Question

Owners of a minor league baseball team believe that a Normal model is useful in projecting the number of fans who will attend home games. They use a mean of 8500 fans and a standard deviation of 1500 fans. Using this model, answer these questions. a. Sketch and clearly label this Normal model, based on the 68-95-99.7 Rule. b. What proportion of the home games will have fewer than 6000 fans in attendance? c. What proportion of the home games will have between 9000 and 12000 fans? d. Fill in the blank: Only 5% of the home games will have more than ______________ fans in attendance.

Answer 1

a) Thus, we can say that 68% of times, 7000 to 10,000 fans will attend home games; 95% times 5500 to 11500 fans will attend home games. 99.7% times, 4000 to 13000 fans will attend home games.
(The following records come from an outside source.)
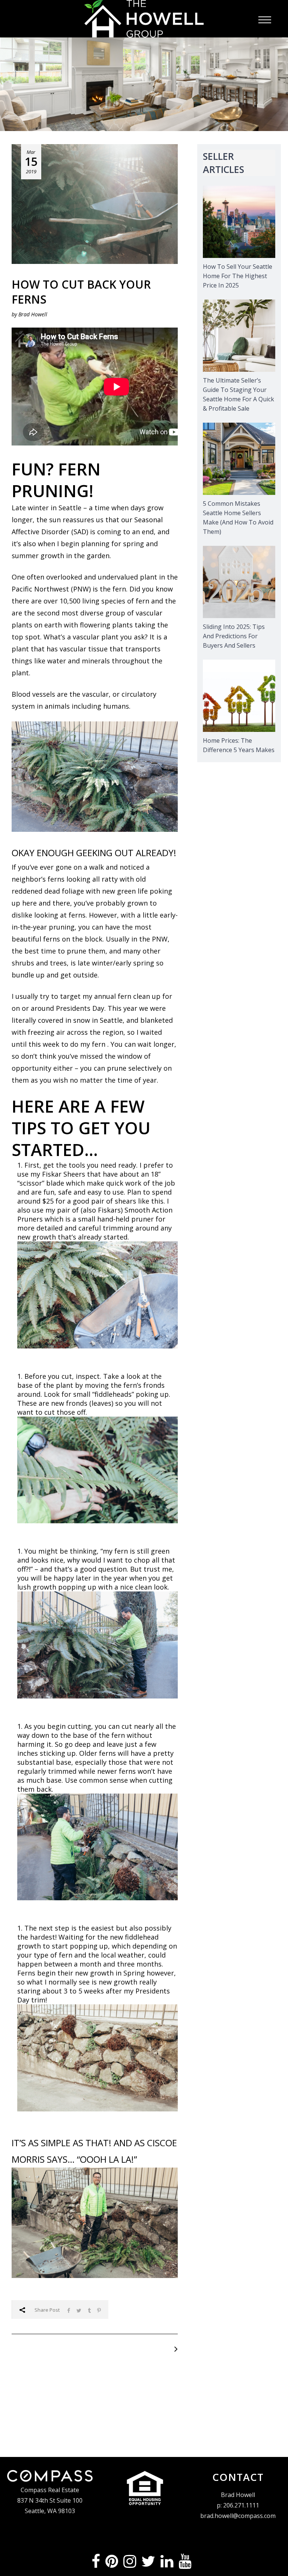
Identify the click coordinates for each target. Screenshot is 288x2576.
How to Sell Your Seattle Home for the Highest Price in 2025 (237, 275)
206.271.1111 (241, 2505)
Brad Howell (32, 314)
Precisely the rule says, 68.27% of times, 7000 to 10,000 fans will attend home games; 95.45% times 5500 to 11500 fans will attend home games. 99.73% times, 4000 to 13000 fans will attend home games.

Let X = Number of fans attending home games; X~N(mean= 8500, sd = 1500)

Let Z~N(0,1) #Standard normal variate

b) Proportion of the home games that will have fewer than 6000 fans in attendance = P(X < 6000) = P(Z < -1.667) = 0.04779

c) proportion of the home games that will have between 9000 and 12000 fans = P(9000 < X < 12000) =

=P(0.333 < Z < 2.33) = 0.3707 - 0.0099 = 0.3608

d) Only 5% of the home games will have more than ______________ fans in attendance.

Thus, P(X>x)=0.05; x = 10967.28

Only 5% of the home games will have more than 10967 fans in attendance.